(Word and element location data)
....

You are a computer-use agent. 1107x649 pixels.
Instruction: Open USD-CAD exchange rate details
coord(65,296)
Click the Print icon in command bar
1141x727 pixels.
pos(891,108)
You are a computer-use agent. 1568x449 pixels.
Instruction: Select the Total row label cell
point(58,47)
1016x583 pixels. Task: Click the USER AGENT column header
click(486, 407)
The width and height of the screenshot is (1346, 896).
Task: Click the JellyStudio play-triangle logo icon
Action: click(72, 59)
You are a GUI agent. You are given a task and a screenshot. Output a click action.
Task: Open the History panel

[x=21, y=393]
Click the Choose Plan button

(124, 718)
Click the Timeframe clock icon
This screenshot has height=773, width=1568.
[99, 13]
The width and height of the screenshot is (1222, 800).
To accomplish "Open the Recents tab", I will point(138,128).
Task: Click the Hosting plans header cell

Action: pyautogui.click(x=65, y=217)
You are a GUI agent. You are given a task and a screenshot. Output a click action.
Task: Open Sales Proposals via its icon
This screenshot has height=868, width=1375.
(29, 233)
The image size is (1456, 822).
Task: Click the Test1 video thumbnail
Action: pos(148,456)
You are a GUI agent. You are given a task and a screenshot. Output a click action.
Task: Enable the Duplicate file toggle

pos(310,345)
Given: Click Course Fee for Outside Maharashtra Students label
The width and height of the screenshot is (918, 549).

....

What you will do: State how many lines of the records above contain the word "cell". Give only the number.

Exercise answer: 2